You’ve been in the diabetes field since long before I was diagnosed. What changes you have seen?
When I first started in the diabetes field, people looked at me like I was from Mars. “Why would you do that?” they asked. “There’s nothing new, nothing changing in diabetes.”
Yeah, but all we really had at the time was animal insulin and first generation sulfonylureas. That’s it – so just about everything we use today to treat diabetes has been introduced since the 1990s (and, consequently, virtually everything I learned as a fellow is obsolete).
The last 15 years have seen a remarkable expansion in the available treatments for diabetes. Even blood glucose monitoring was controversial then. There were arguments for and against sharing information about blood glucose because they thought people with diabetes wouldn’t have the skills to self-manage the disease. At that point it was the physician’s job to manage diabetes. But now physicians and other health care providers don’t really manage diabetes. Patients manage diabetes with the guidance of their health care team.
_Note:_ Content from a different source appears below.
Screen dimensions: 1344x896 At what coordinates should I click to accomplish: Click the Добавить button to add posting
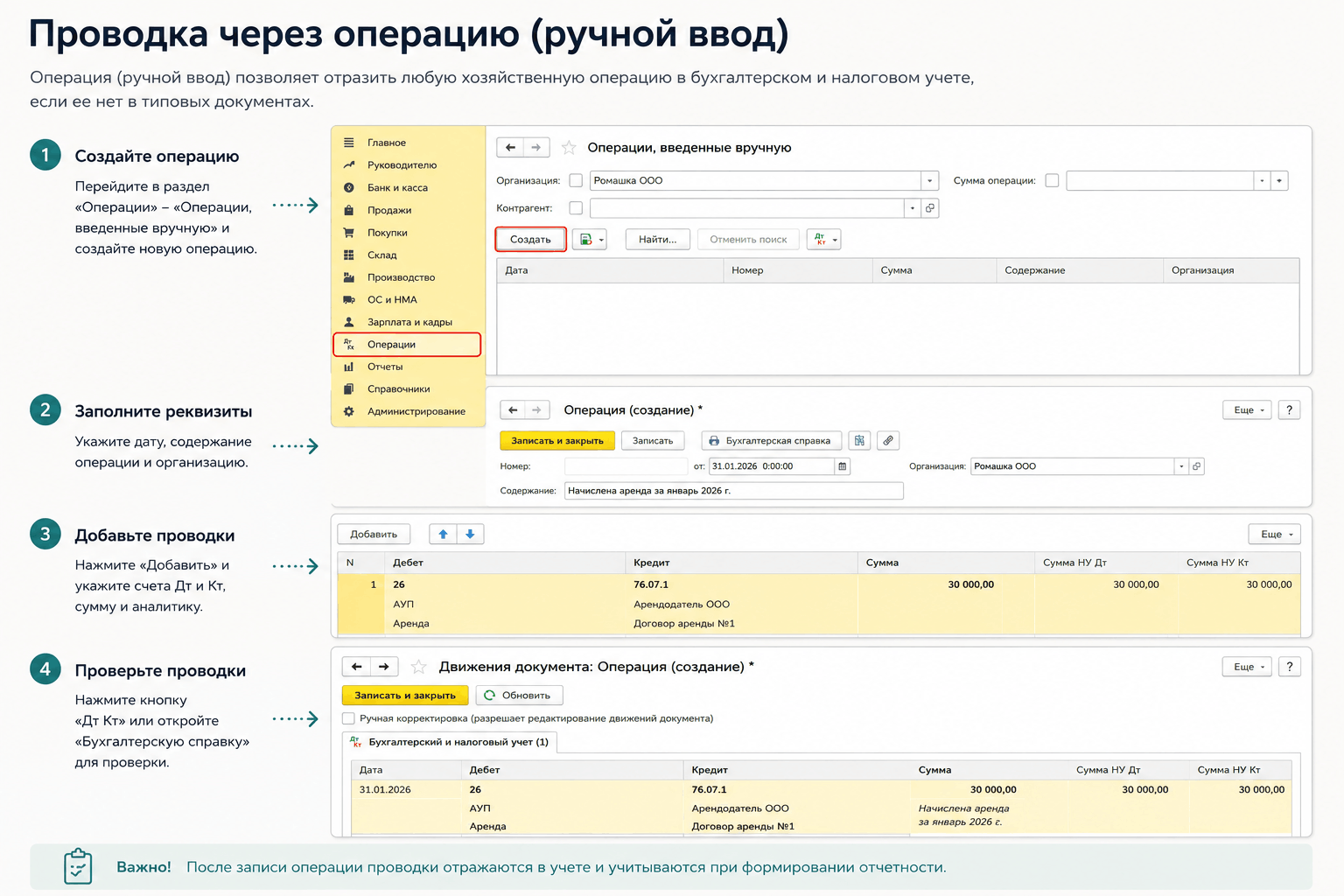[374, 535]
People with diabetes now have a nearly normal lifespan. The management (although arguably complex) is infinitely better than when my aunt and grandfather sharpened their needles before injections and urinated in a cup to determine their glucose levels. Now we have remarkable tools – but how do we provide better care?
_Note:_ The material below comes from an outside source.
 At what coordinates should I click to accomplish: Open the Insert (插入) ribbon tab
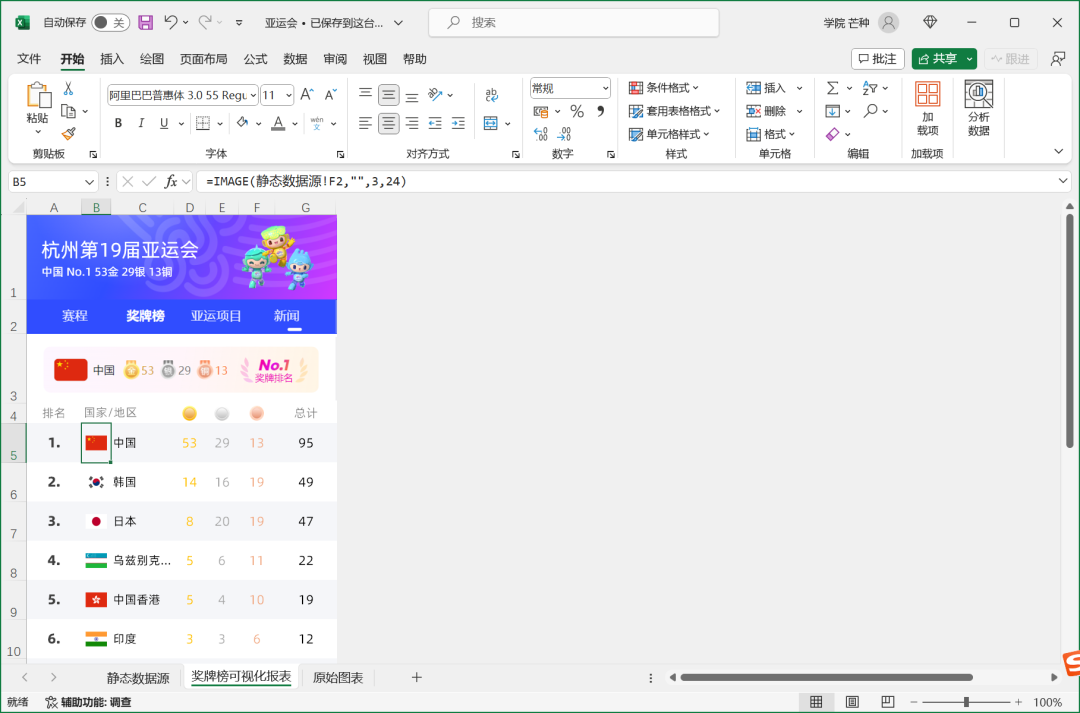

I think that’s what we have coming up in the next decade. Everything from drug development to care delivery has to be better integrated. You can’t just hand someone a tool and hope they know how to use it. Insulin pumps and CGMs are useless unless someone knows how to use them – it’s like giving someone a Ferrari in rush hour – it’s an incredible remarkable improvement that can’t be used to its full potential.
If you could tell the world one thing about diabetes, what would it be?
That it’s important to take a step back periodically and appreciate how remarkable the progress has been in the last two decades.
We’re approaching the 100th anniversary of the discovery of insulin, but most of that time, progress was imperceptible. In the last 10 to 20 years we have seen major advances. Although it can still be frustrating, people should marvel at the progress that’s been made, and those who live with diabetes should have every expectation that the pace of discovery should be as great or greater than that in the past 10 to 20 years.